## DATA FOR ANALYSIS
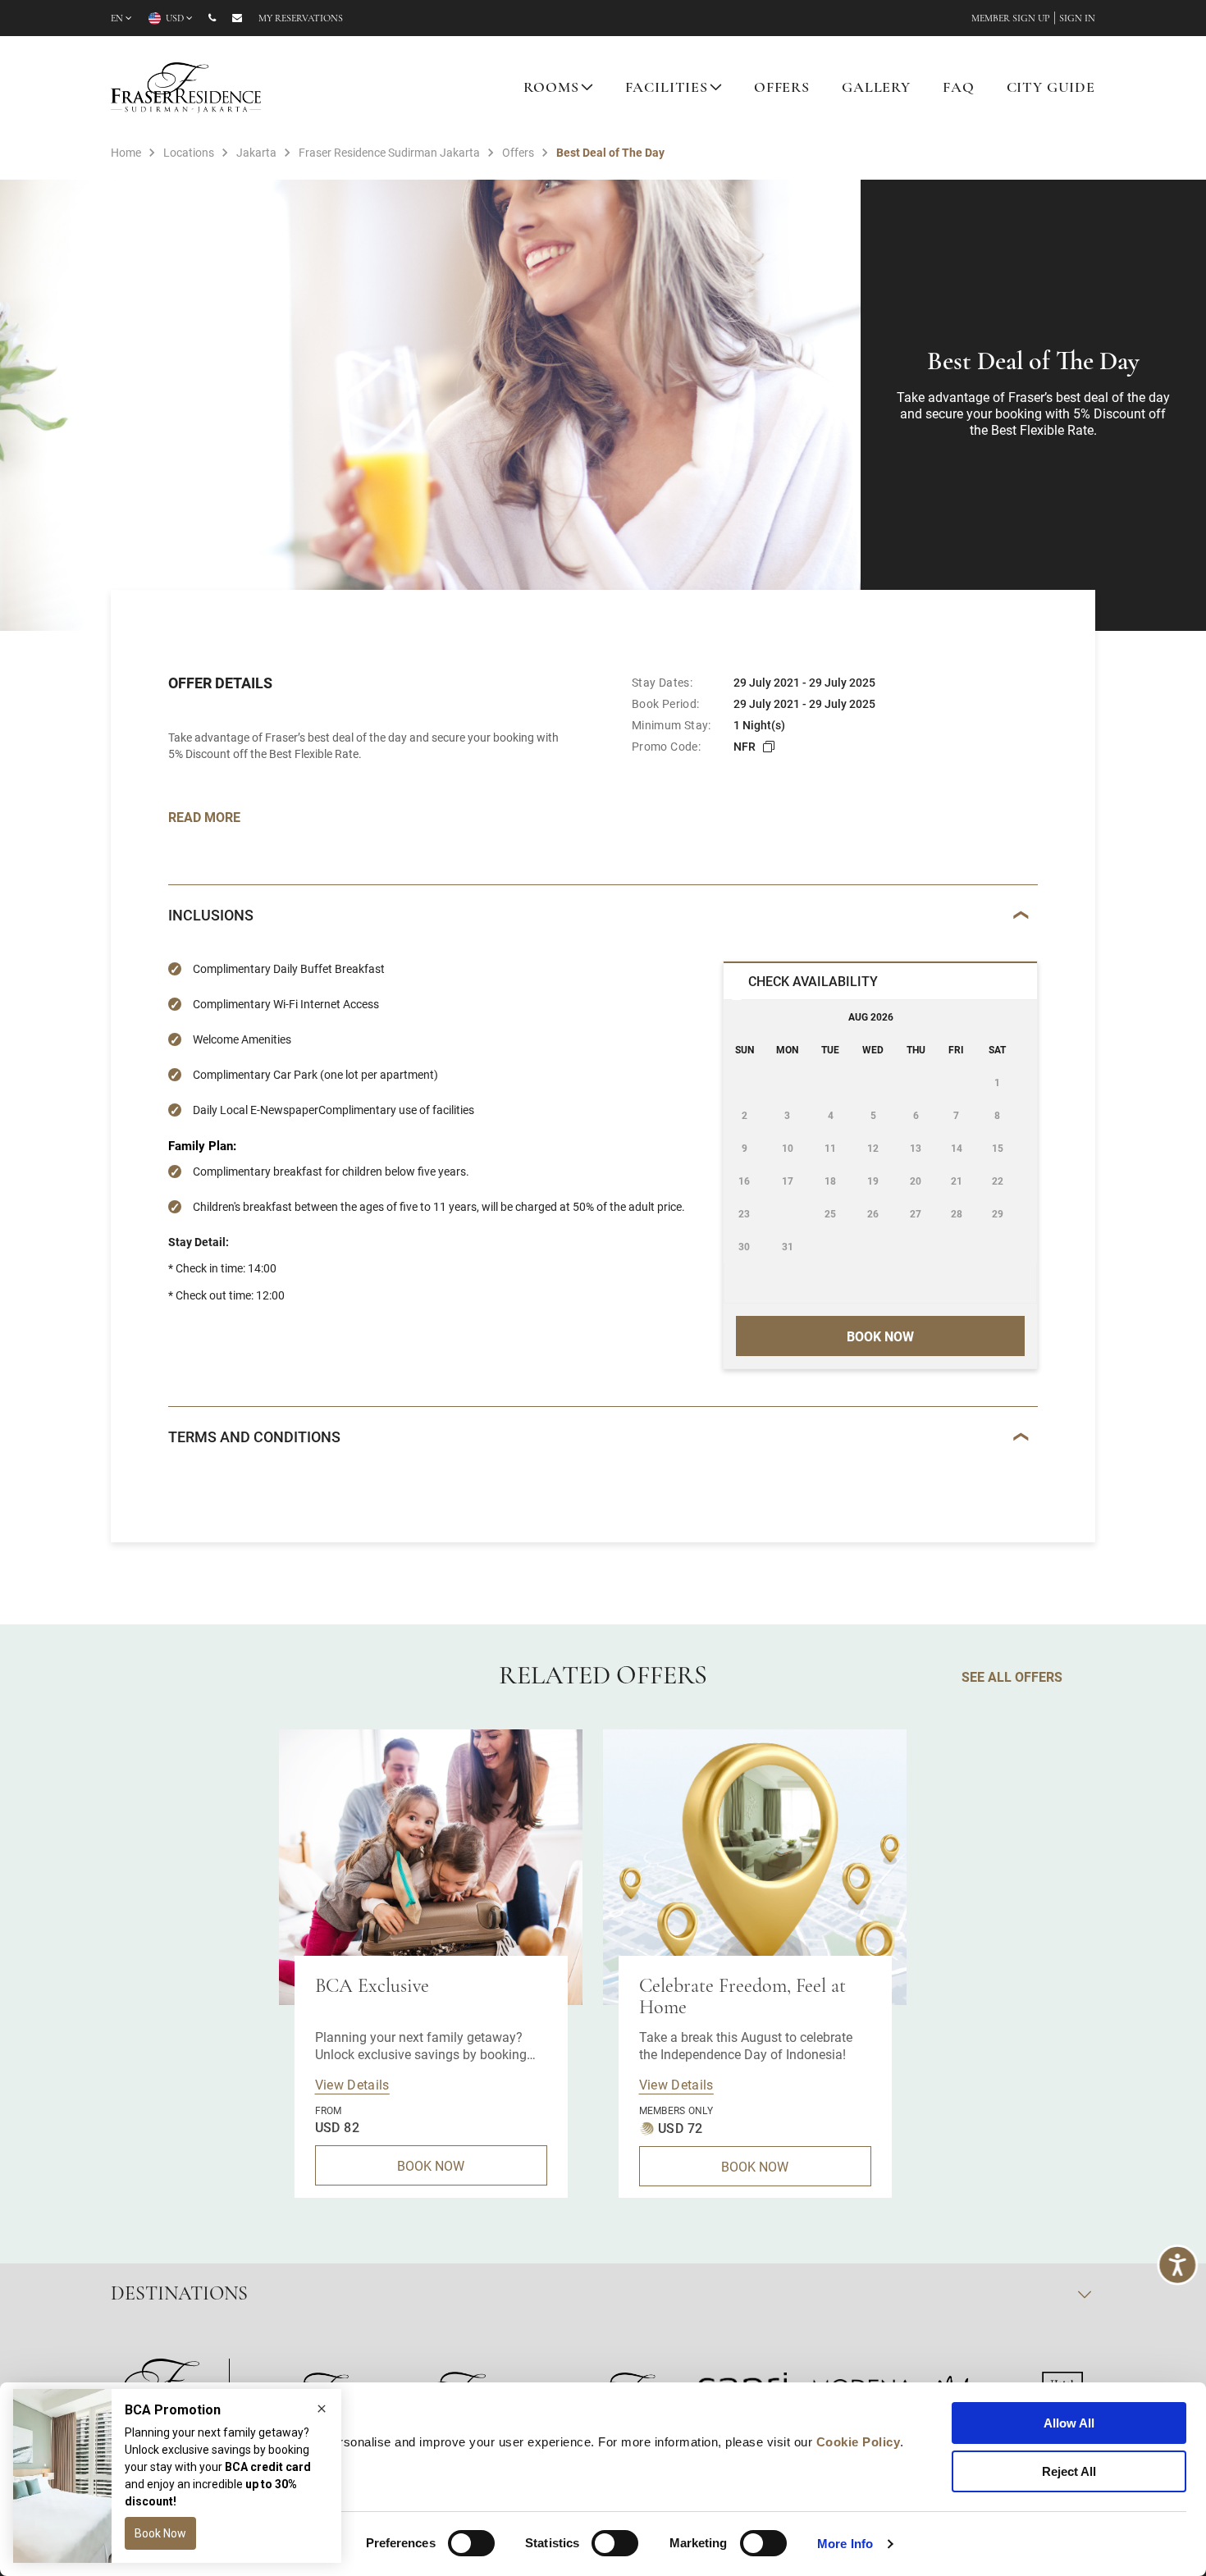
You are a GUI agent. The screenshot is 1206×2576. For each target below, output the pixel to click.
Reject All (1069, 2471)
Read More (204, 816)
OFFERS (782, 88)
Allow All (1069, 2423)
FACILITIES (667, 88)
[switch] (471, 2543)
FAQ (959, 88)
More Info (845, 2544)
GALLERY (876, 88)
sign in (1077, 19)
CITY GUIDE (1051, 88)
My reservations (300, 19)
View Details (352, 2084)
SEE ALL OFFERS (1012, 1676)
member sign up (1010, 19)
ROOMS (550, 88)
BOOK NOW (430, 2165)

## YOUR ASSIGNMENT
An exact restatement of the entries above is needed; no picture may appear in it.

## EXERCISE OUTPUT
You are a GUI agent. The screenshot is 1206×2576. For each target below, output the pixel to click.
Reject All (1069, 2471)
Read More (204, 816)
OFFERS (782, 88)
Allow All (1069, 2423)
FACILITIES (667, 88)
[switch] (471, 2543)
FAQ (959, 88)
More Info (845, 2544)
GALLERY (876, 88)
sign in (1077, 19)
CITY GUIDE (1051, 88)
My reservations (300, 19)
View Details (352, 2084)
SEE ALL OFFERS (1012, 1676)
member sign up (1010, 19)
ROOMS (550, 88)
BOOK NOW (430, 2165)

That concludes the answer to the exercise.